That said, gas prices look like they may have bottomed, Flynn said. “We are getting closer to the point where Freeport will reopen. The Freeport export terminal really put a damper on the natural gas rally.”

Even without Freeport taking in 2 Bcf/d of gas as repairs and investigation into an early June explosion continue, storage inventories have a steep uphill climb to return to historical levels that are adequate for the upcoming winter. The Energy Information Administration said stocks as of June 17, which had risen by a larger-than-expected 74 Bcf that week, were still 331 Bcf below the five-year average at 2,169 Bcf.

“To our view, if weather patterns remain hotter than normal most days in July and August, as we expect, the damage inflicted from the Freeport outage will be minimized for now,” NatGasWeather said.

Rising Spot Gas

With heat’s return quickly approaching, spot gas prices continued to firm on Tuesday. Gains were more significant as several locations crossed back above the $7 mark.

In the Southeast, Cove Point next-day gas picked up 50.0 cents to average $7.300 for Wednesday delivery. Transco Zone 3 was up 47.5 cents to $7.225.

Henry Hub cash moved up 48.0 cents to average $6.545 for Wednesday’s gas day. Gains there were in line with the rest of the region as Gulf South Pipeline Co. was scheduled to perform a meter restoration Wednesday at its Henry Hub interconnect delivery with Sabine Pipe Line. Operational capacity at Henry Hub (Sabine) would only be 168,300 MMBtu/d, resulting in a cut of 165,220 MMBtu/d based on Tuesday’s timely cycle nomination of 333,520 MMBtu/d.

In the last 30 days, deliveries from Gulf South onto Sabine averaged 297,622 MMBtu/d and maxed at 329,456 MMBtu/d, according to Wood Mackenzie. Because of unplanned meter maintenance at Henry Hub (Sabine), operational capacity at Henry Hub already has been reduced to 333,300 MMBtu/d since June 2, down from its normal operational capacity of 777,430 MMBtu/d.

Prices across the Midwest and Midcontinent picked up anywhere from 35 cents to as much as 63.5 cents on rising temperatures in the region. Highs could approach the century mark in the coming days before a cool front is set to arrive by the weekend.

Southern California markets, meanwhile, softened on Tuesday. SoCal Citygate spot gas prices fell 60.5 cents day/day to average $7.325, while PG&E Citygate in the northern part of the state picked up 8.5 cents to reach $7.910.

> **Supplied entries**:
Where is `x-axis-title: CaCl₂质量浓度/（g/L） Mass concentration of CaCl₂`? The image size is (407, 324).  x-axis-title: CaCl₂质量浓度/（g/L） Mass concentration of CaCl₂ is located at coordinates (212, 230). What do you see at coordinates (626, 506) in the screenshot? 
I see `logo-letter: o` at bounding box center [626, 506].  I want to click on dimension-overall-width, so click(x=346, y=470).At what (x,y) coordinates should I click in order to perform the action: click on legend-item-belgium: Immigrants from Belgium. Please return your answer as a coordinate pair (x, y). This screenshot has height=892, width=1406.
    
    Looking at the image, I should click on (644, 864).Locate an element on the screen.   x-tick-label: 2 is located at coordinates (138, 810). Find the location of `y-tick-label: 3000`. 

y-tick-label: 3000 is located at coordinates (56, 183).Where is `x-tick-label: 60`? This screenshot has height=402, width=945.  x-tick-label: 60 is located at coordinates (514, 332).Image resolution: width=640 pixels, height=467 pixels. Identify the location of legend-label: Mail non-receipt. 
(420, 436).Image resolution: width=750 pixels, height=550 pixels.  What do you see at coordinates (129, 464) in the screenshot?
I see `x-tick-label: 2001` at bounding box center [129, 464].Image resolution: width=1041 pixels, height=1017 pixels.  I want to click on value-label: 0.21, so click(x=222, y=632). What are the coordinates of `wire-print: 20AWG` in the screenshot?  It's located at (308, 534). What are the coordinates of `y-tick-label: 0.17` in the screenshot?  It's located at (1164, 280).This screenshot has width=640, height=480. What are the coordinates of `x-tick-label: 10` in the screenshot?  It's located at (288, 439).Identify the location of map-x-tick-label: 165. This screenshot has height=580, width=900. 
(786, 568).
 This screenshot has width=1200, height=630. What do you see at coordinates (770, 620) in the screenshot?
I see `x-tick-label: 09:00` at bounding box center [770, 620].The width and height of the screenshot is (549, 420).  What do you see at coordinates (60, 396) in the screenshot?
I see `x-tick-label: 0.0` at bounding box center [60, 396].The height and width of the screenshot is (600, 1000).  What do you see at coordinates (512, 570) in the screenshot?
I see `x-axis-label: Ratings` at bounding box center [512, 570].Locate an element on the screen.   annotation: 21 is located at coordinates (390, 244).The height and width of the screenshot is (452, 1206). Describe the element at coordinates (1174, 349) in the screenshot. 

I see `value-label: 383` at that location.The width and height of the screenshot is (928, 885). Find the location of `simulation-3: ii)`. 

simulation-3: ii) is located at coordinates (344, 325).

> **Job A**:
Using the natural gas market report, answer these questions:
(i) What storage level did the Energy Information Administration report as of June 17, and how far below the five-year average was it?
(ii) What was the average price of Cove Point next-day gas for Wednesday delivery?
(iii) How much did SoCal Citygate spot gas prices fall day/day, and to what average?
> **Job B**: According to the natural gas market report, why had operational capacity at Henry Hub (Sabine) been reduced to 333,300 MMBtu/d since June 2? Answer in one to three sentences.

> **Response area A**:
(i) Stocks stood at 2,169 Bcf, which was 331 Bcf below the five-year average.
(ii) It averaged $7.300.
(iii) They fell 60.5 cents, to an average of $7.325.

> **Response area B**: Operational capacity at Henry Hub (Sabine) had been reduced because of unplanned meter maintenance there. This brought it down from its normal operational capacity of 777,430 MMBtu/d.